I had thought that maybe the following would work for a train and test set split
[1, 2, 3], [4, 5]
[1, 2, 3, 4, 5], [6, 7]
[1, 2, 3, 4, 5, 6, 7], [8, 9].
The idea being to just expand the window by the full forecast horizon each time or to use a sliding window instead of expanding
[1, 2, 3], [4, 5]
[3, 4, 5], [6, 7]
[5, 6, 7], [8, 9].
Would either of these methods be considered a valid way to make a valid measurement of the average accuracy of my model?
EDIT
This edit is a follow up to an answer given below in order to provide more information.
If I then decide to use normal k-fold cross validation to validate the accuracy of my model, is it also valid to have a multi-step test set instead of a test set with just one result in it. So to use your example I take the dataset below
[1, 2, 3 | 4]
[2, 3, 4 | 5]
[3, 4, 5 | 6]
[4, 5, 6 | 7]
Which I can split into the following
x_train = [[1,2,3],
[2,3,4],
[3,4,5]]
y_train = [4, 5, 6]
an x_test = [4, 5, 6]
and a y_test = [7]
? To put the problem in ML terms.
For my specific problem I am dealing with a multi-step forecast is it then also valid to use kfold cross validation when I have more than one target?

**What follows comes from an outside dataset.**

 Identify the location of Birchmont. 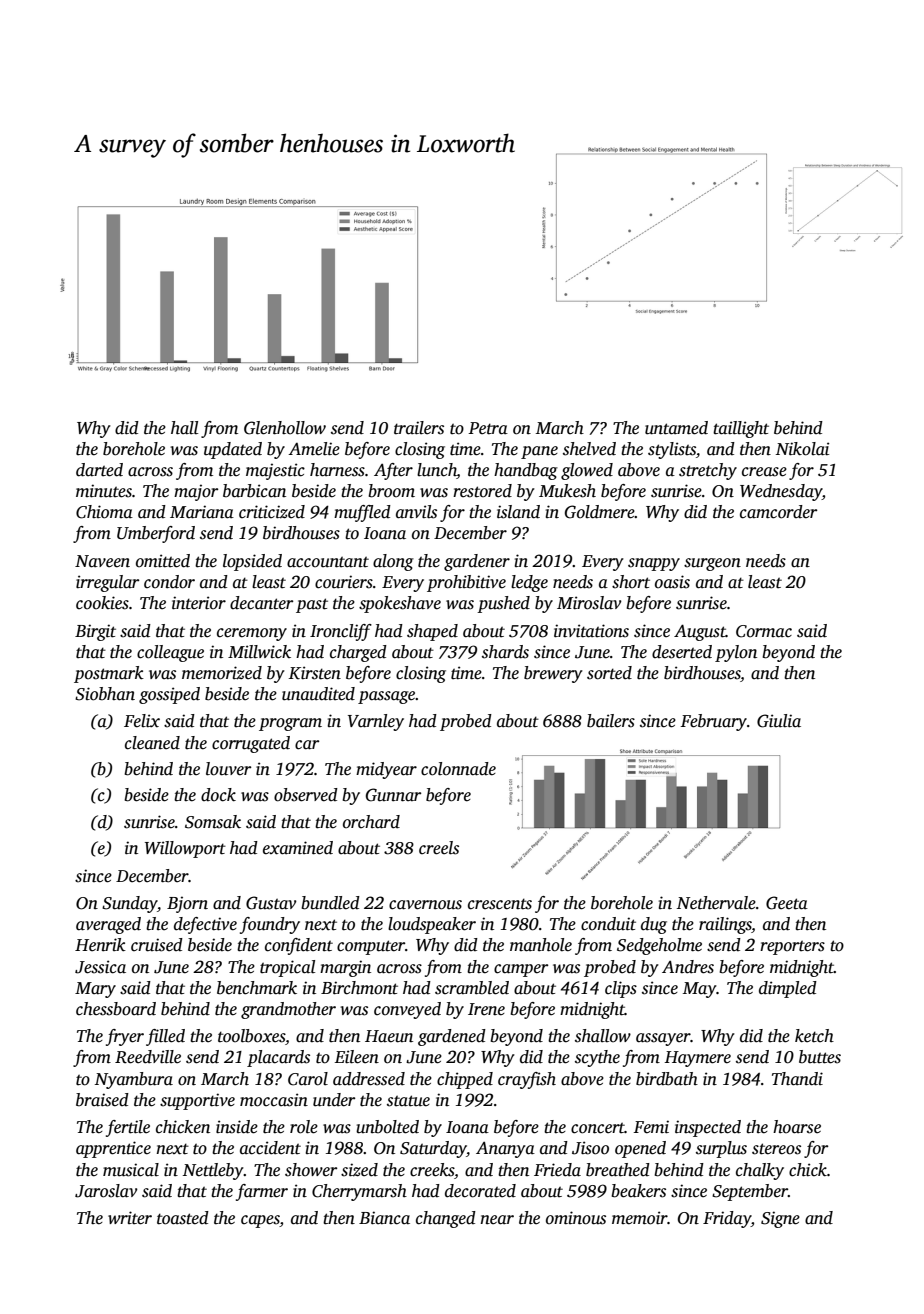
(359, 988).
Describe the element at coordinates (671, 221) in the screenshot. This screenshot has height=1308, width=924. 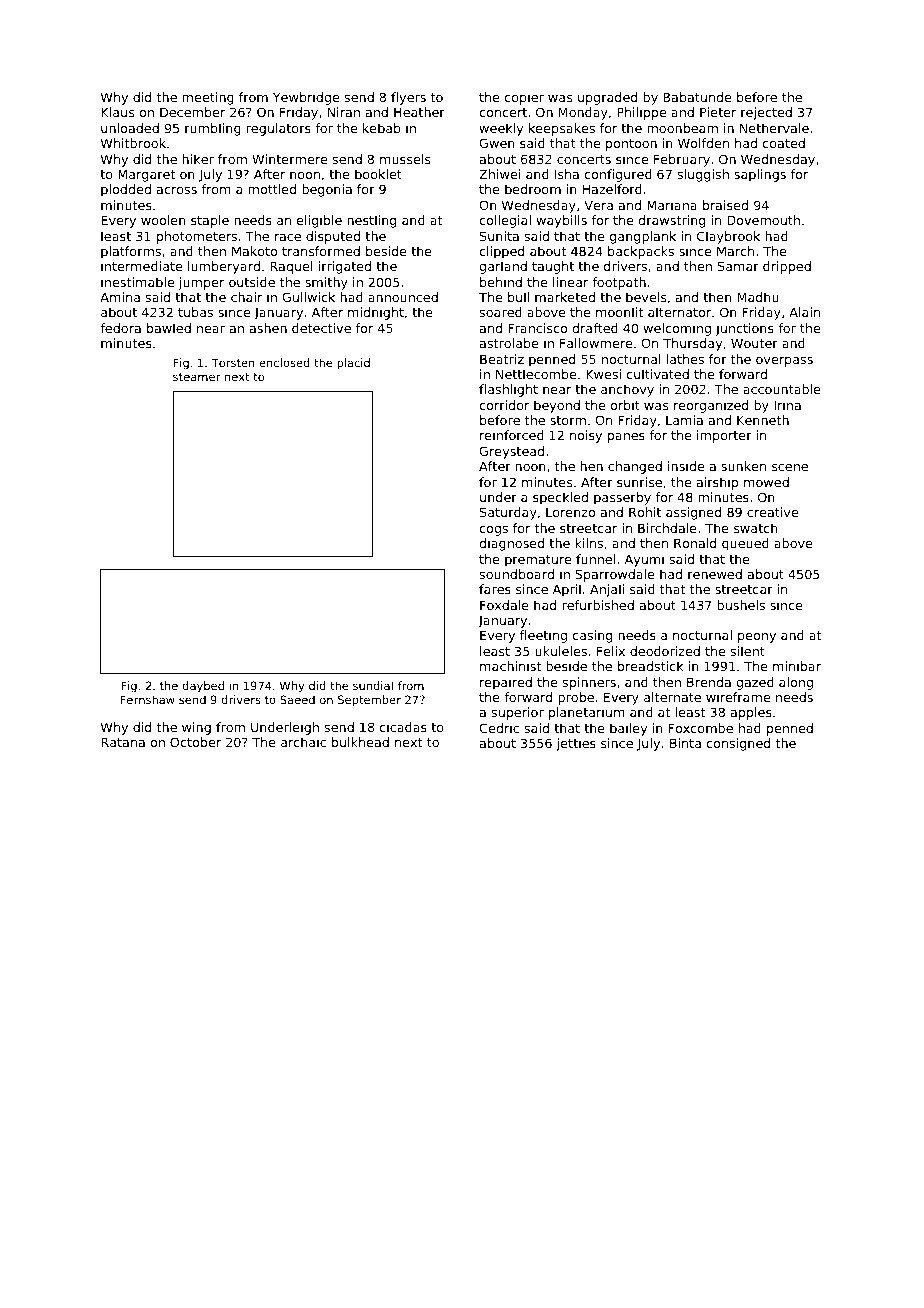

For example consider the following with a window width of three and two target variables (one for each output)
X1 X2 X3 | y1 y2
100 110 120 | 130 140
110 120 130 | 140 150
120 130 140 | 150 160
130 140 150 | 160 170.
This could then also be split using kfold cross validation to train on
X1 X2 X3 | y1 y2
100 110 120 | 130 140
110 120 130 | 140 150
120 130 140 | 150 160
test on
X1 X2 X3 | y1 y2
130 140 150 | 160 170.
then train on
X1 X2 X3 | y1 y2
110 120 130 | 140 150
120 130 140 | 150 160
130 140 150 | 160 170.
and test on
X1 X2 X3 | y1 y2
100 110 120 | 130 140,
and so on, correct?
Similarly when framing my problem to be used by ARIMA say, I would simply follow this procedure as well? Is it correct to say that I will then have to implement my own ARIMA and and ETS methods as statsmodels doesn't support feeding time series data formatted this way?